O Teatro Nacional São João (TNSJ), no Porto, vai dedicar um sábado por mês, até junho, à leitura e análise de seis peças de Shakespeare, sob a orientação da poetisa Ana Luísa do Amaral, professora associada da Faculdade de Letras da Universidade do Porto e parte integrante da direção do Instituto de Literatura Comparada Margarida Losa.

“Shakespeare é uma das minhas paixões”, revela ao Expresso a poetisa, que considera o dramaturgo uma “das figuras mais completas” da literatura europeia. Refere-se "não só à dimensão de experimentação estilística das suas peças mas também ao fato de recorrer a temas que continuam profundamente atuais”, como o do amor, o ódio, o ciúme e a intriga.

Destinado a maiores de 18 anos, o seminário é composto por seis módulos. Iniciou-se a 16 de janeiro, com a peça “O Mercador de Veneza”, escolhido como ponto de partida por levantar “problemas fundamentais” como “a discriminação e o ódio” e a forma como este se vai instalando por causa do medo que “a representação do outro e que os estereótipos nos provocam”.

Segue-se “Rei Lear”, a tragédia “mais sombria de Shakespeare” e a favorita da poetisa, a 6 de fevereiro. A análise é centrada nos paradoxos cegueira/visão e loucura/razão. “Conhece-te a ti mesmo” é, segundo Ana Luísa Amaral, o grande mote da peça, que expõe ainda a relação da linguagem com o poder e com a violência.

A leitura de “A Tempestade”, considerada a peça mais “poética” do dramaturgo, está marcada para 5 de março e proporcionará uma análise do domínio da linguagem.

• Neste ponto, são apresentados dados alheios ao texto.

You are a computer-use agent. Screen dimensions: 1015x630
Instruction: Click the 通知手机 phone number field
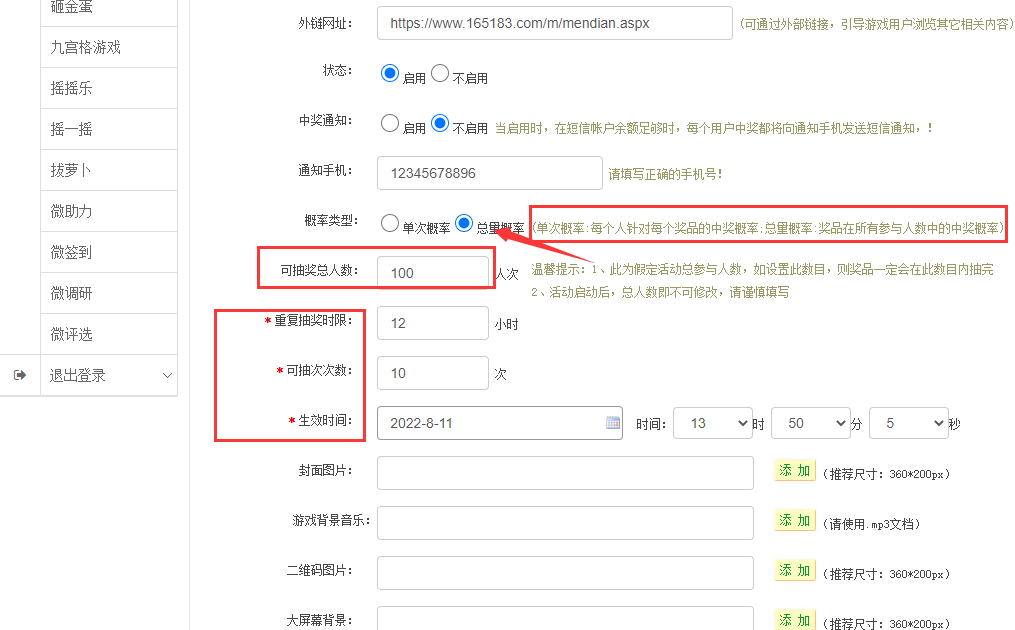coord(489,173)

A 9 de abril a reflexão recai sobre a obra “Júlio César”, onde se podem encontrar temas como a manipulação das massas através da retórica e da manobra política.

Em “Macbeth”, peça “profundamente política”, são analisadas, a 14 de maio, questões éticas e morais, a política, a violência, a ligação entre a vida e o palco, políticas sexuais e a inserção do tema das bruxas na obra de Shakespeare, bem como a obsessão, a loucura, a ambição, o poder e o arrependimento.

No último módulo, a 4 de junho, entra a peça “Romeu e Julieta”, centrada nos temas amor e ódio. Para a poetisa, a análise das duas famílias que compõem o enredo permite uma reflexão sobre as relações na atualidade, transportando o ódio que as separa para os nossos dias e “expandindo a noção de família”, de forma a “pensá-la em termos de nação, de cultura e de etnia”, por exemplo.

Ana Luísa Amaral traduziu 31 sonetos de William Shakespeare, obra convertida em livro, com o mesmo nome, lançado em 2015. Para o público infantil, escreveu “A Tempestade”, que surge de uma adaptação da obra original em conjunto com “A Ilha do Tesouro”, de Robert Louis Stevenson.

A poetisa tem várias publicações académicas em Portugal e no estrangeiro e os seus livros de poesia estão editados em países como França, Brasil, Suécia, Holanda, Venezuela, Itália e Colômbia.